• [WHAT IS NEEDED] Please copy every line of the data in which the string "lācīši" appears.

RECORD EXCERPTS Start Marker

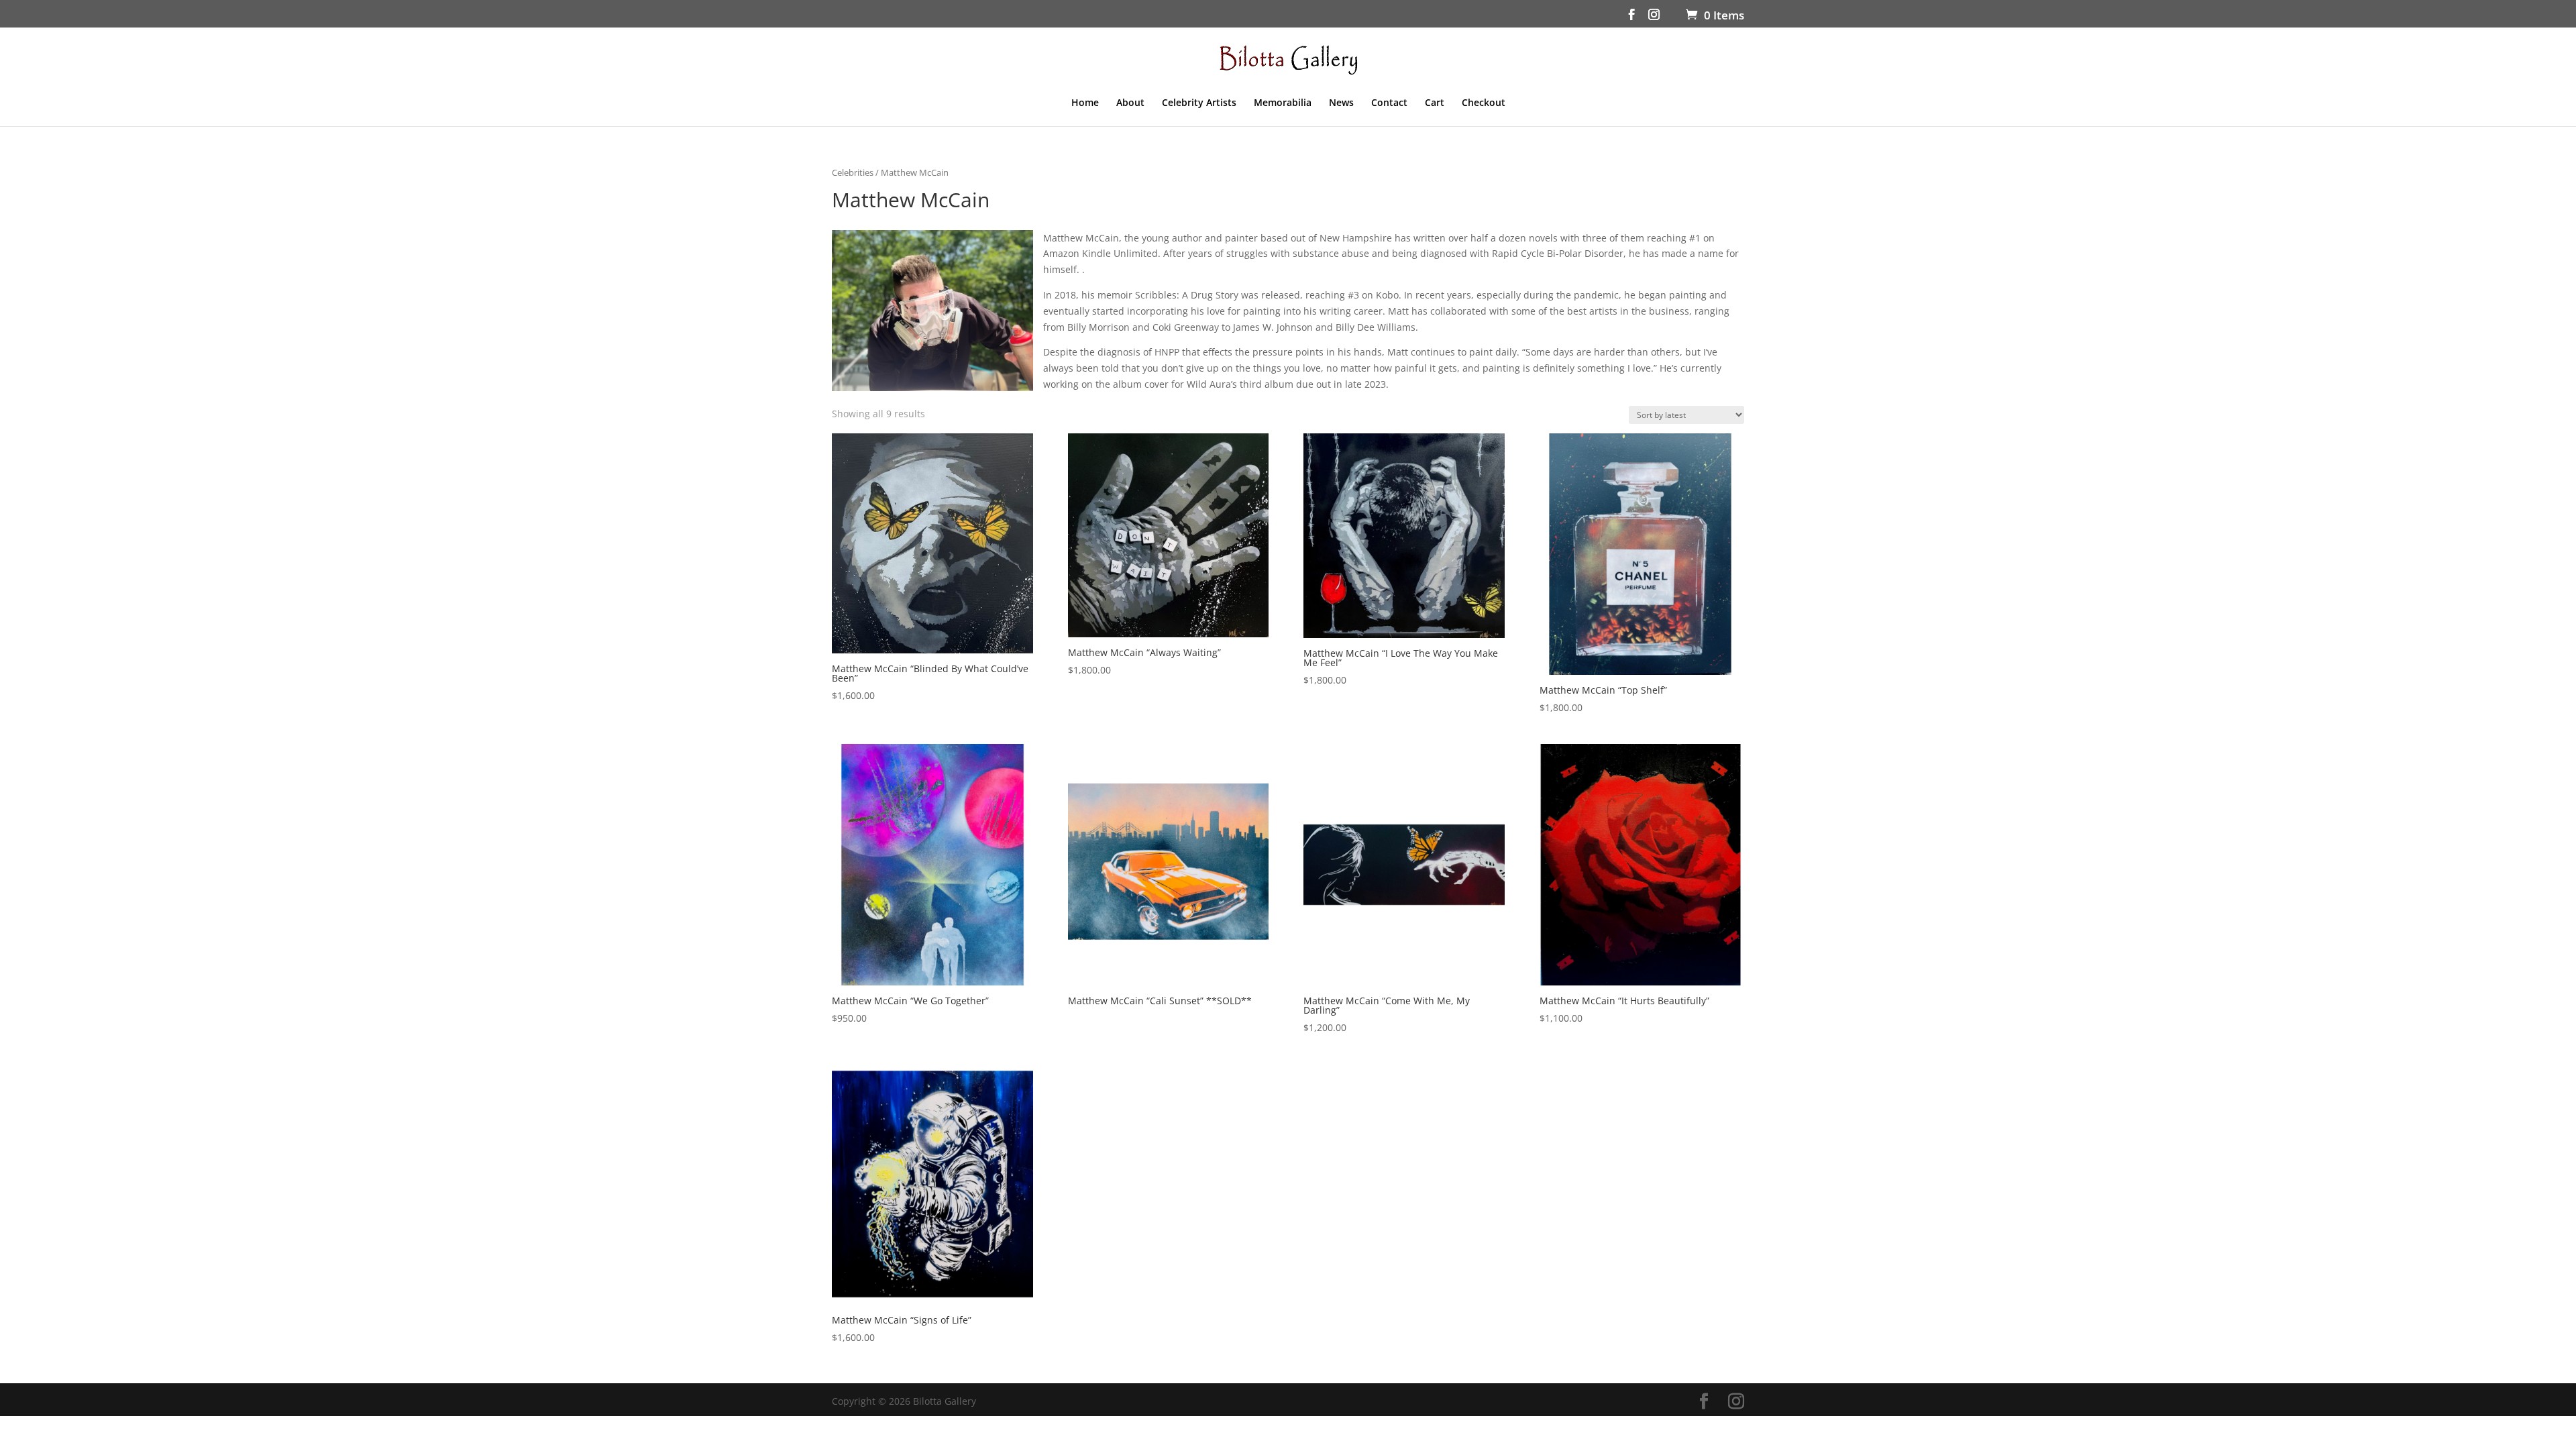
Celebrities (852, 172)
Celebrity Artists (1199, 103)
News (1341, 103)
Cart (1434, 103)
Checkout (1483, 103)
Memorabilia (1282, 103)
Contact (1389, 103)
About (1130, 103)
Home (1085, 103)
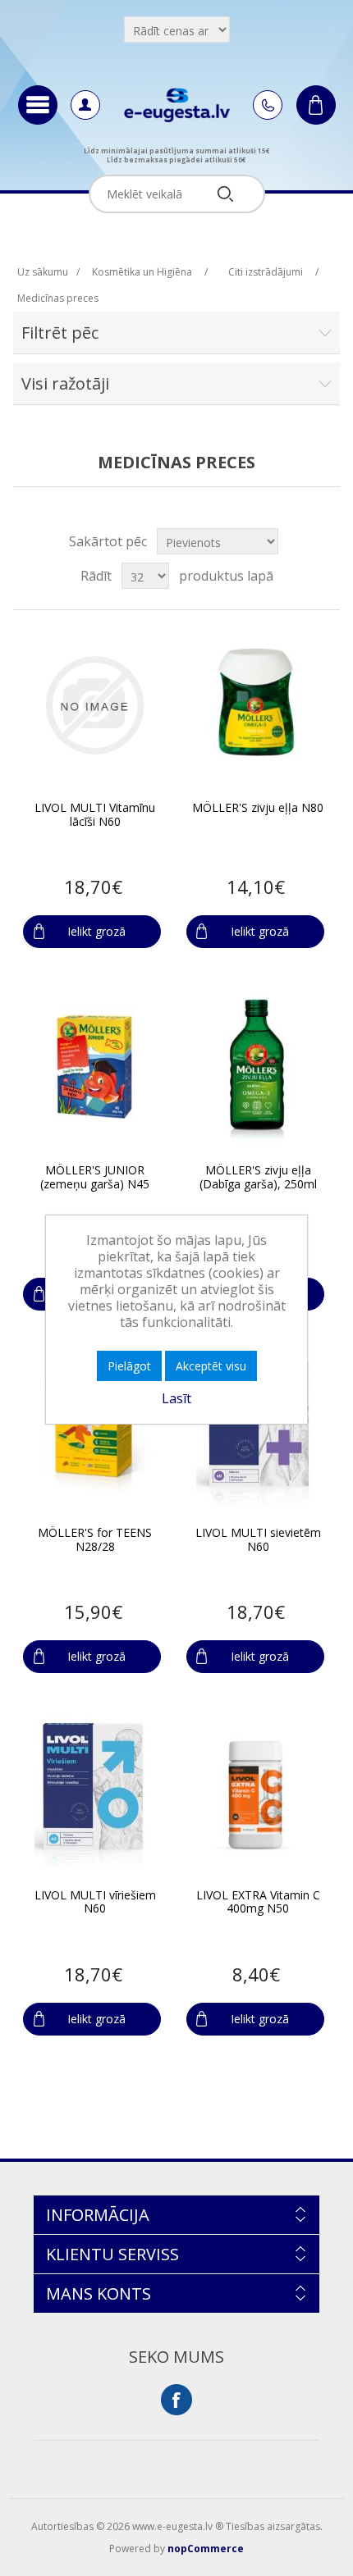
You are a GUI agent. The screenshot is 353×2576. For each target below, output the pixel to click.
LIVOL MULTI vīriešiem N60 (95, 1903)
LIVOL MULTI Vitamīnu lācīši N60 (94, 815)
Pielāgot (129, 1366)
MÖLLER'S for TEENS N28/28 (95, 1540)
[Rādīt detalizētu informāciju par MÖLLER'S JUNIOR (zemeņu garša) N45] (94, 1068)
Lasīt (176, 1398)
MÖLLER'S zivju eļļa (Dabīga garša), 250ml (258, 1178)
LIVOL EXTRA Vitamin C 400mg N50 (258, 1903)
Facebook (176, 2399)
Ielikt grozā (96, 931)
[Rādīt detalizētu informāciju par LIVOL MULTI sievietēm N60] (257, 1431)
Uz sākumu (42, 272)
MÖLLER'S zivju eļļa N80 (257, 808)
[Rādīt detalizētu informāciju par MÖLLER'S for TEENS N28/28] (94, 1431)
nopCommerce (205, 2548)
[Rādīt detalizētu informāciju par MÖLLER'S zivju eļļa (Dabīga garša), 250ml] (257, 1068)
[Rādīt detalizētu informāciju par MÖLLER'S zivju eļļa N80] (257, 706)
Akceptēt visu (211, 1366)
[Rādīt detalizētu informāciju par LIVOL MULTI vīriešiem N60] (94, 1793)
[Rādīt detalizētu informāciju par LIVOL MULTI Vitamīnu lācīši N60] (94, 706)
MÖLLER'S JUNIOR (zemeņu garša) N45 (94, 1178)
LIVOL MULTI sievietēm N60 (258, 1540)
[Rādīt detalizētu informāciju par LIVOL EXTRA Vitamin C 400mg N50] (257, 1793)
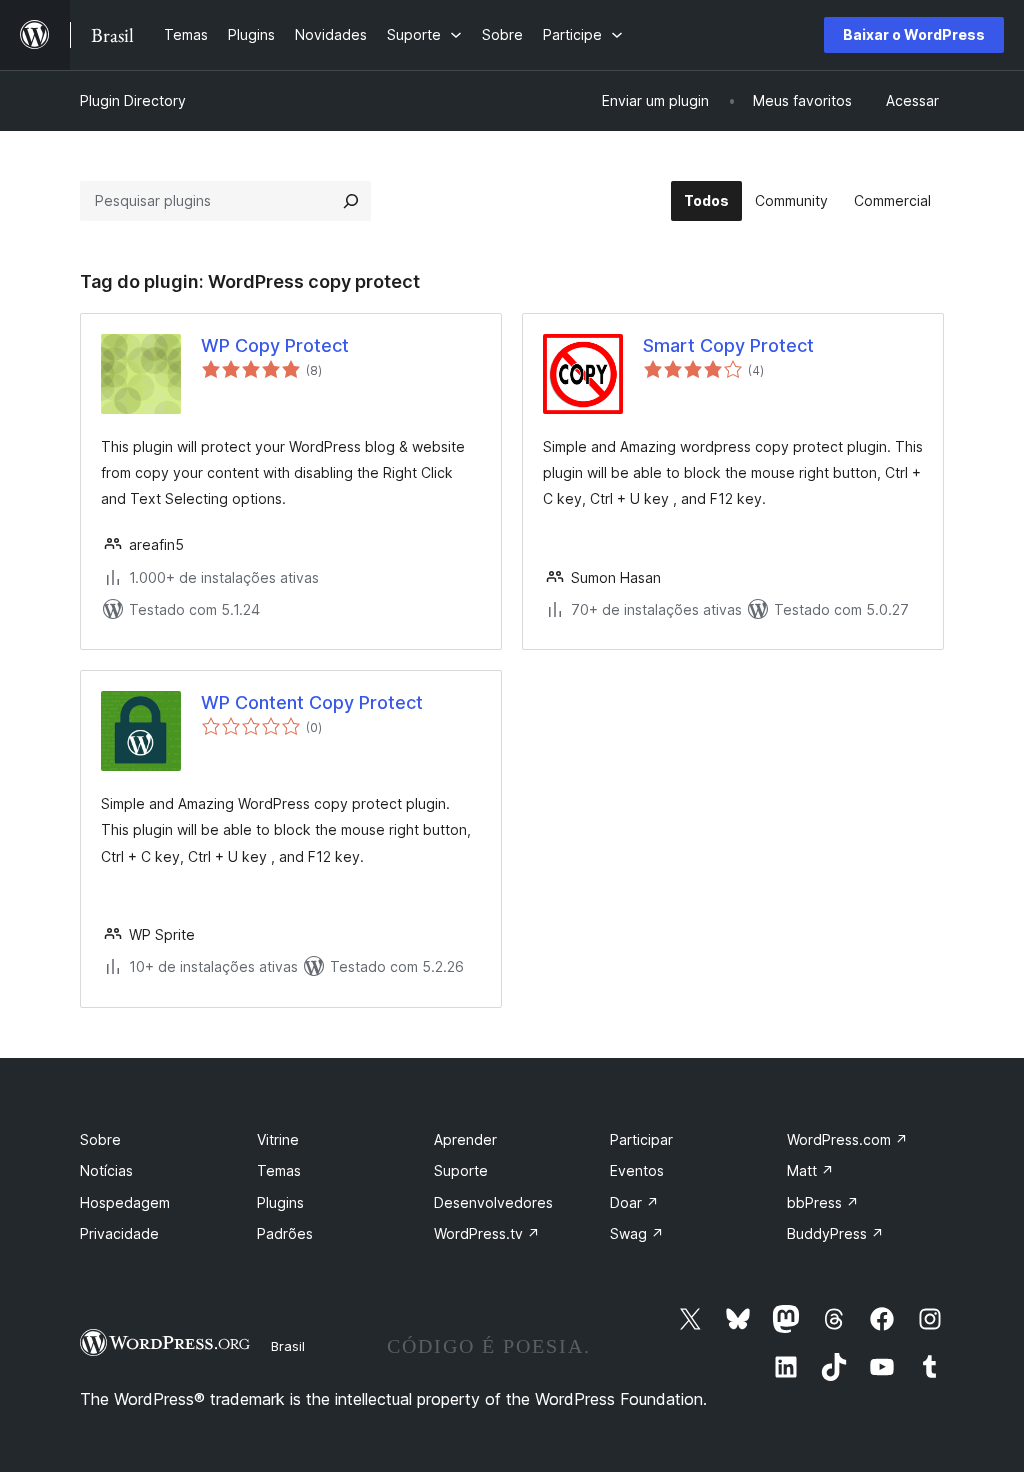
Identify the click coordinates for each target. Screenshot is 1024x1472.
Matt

RECORD EXCERPTS End Marker

• [ANSWER TO THE PROBLEM]
LIVOL MULTI Vitamīnu lācīši N60 (94, 815)
[Rādīt detalizētu informāciju par LIVOL MULTI Vitamīnu lācīši N60] (94, 706)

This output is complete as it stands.